• Task material
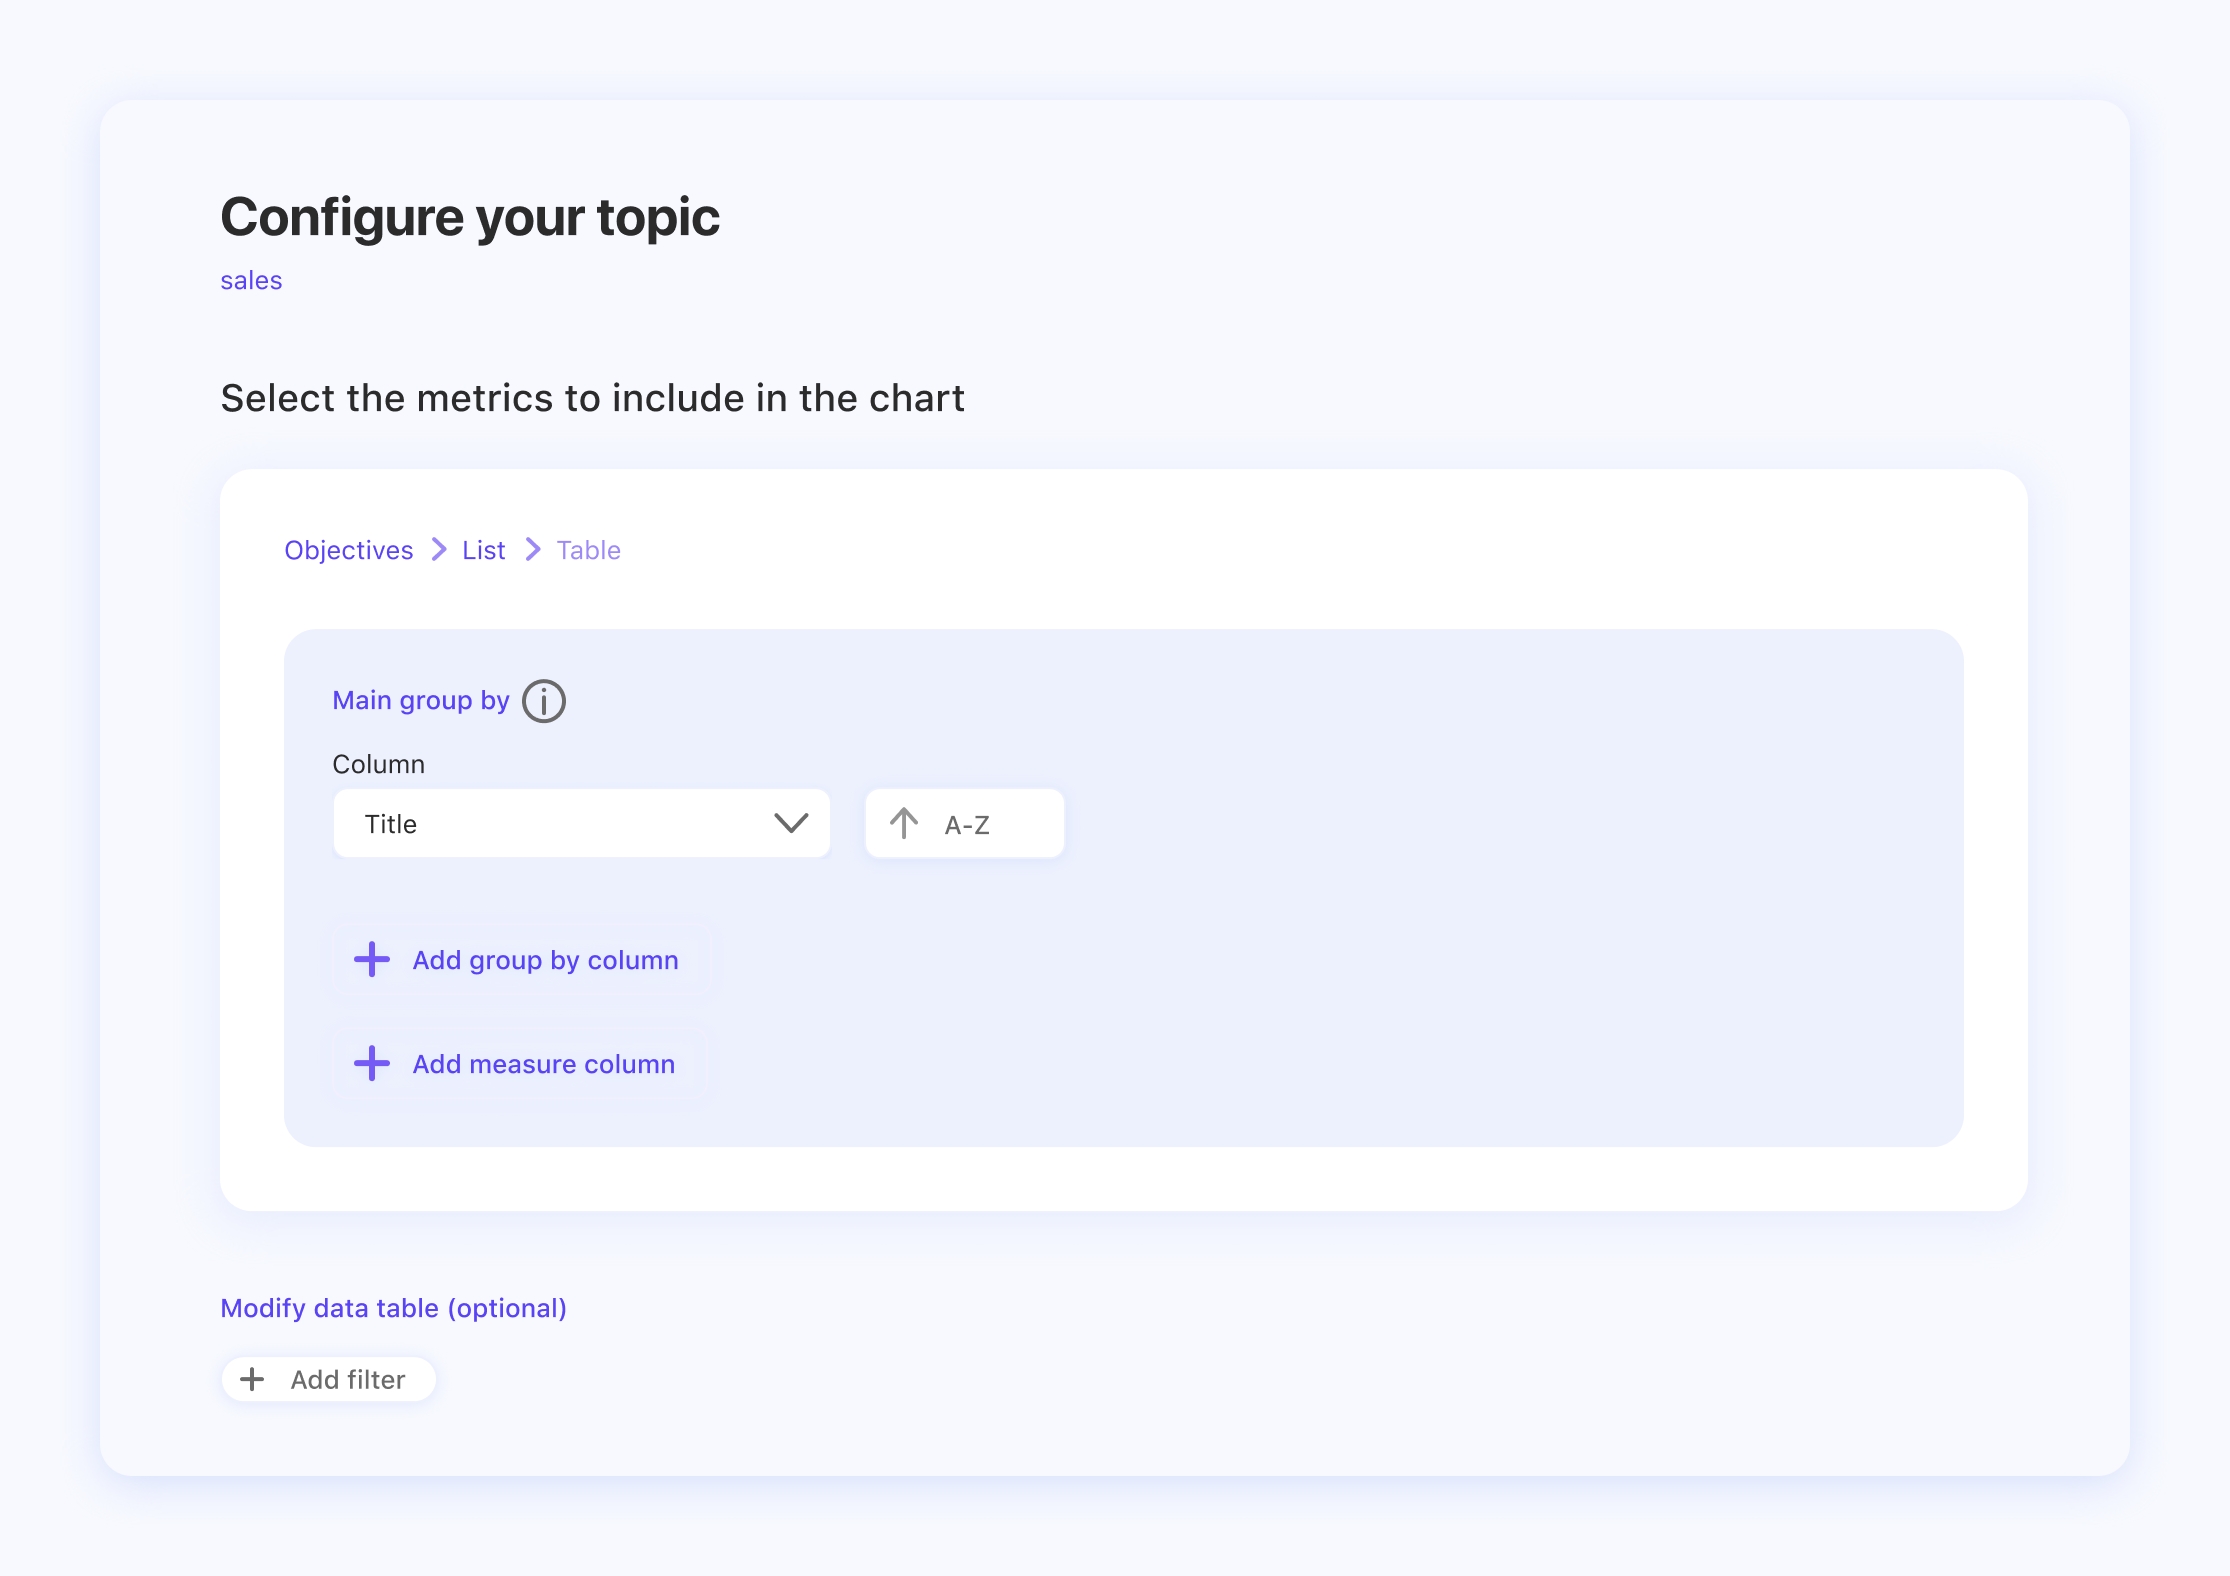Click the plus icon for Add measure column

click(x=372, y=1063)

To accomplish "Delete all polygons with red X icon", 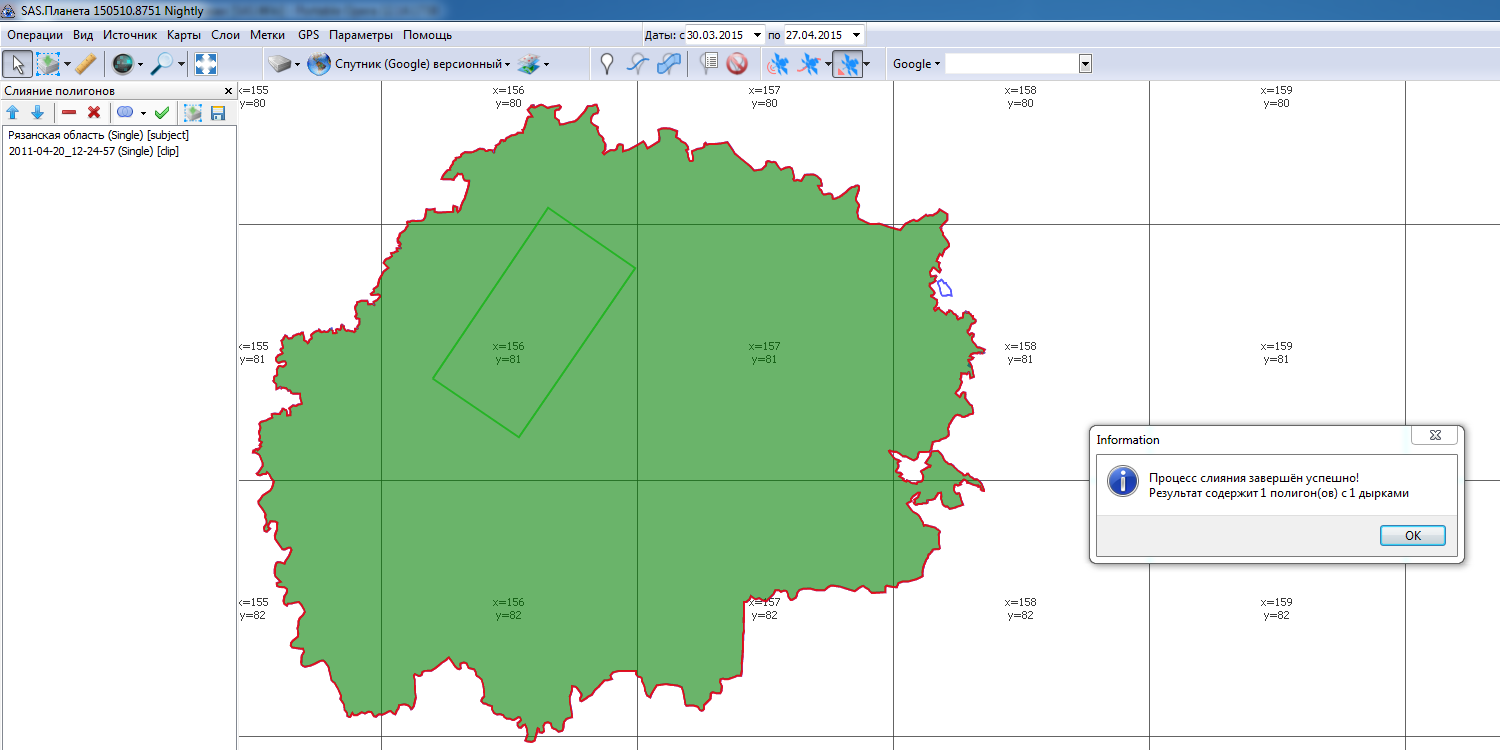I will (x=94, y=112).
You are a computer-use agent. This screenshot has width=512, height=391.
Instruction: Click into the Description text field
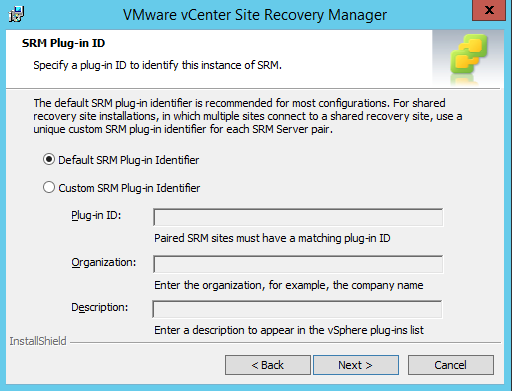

• Work instructions
Please retype only the lines from the line that holds "You are a computer-use" through the end of the records, exactly as they stand, and drop every picture.

• Result for this exercise
You are a computer-use agent. This screenshot has width=512, height=391.
Instruction: Click into the Description text field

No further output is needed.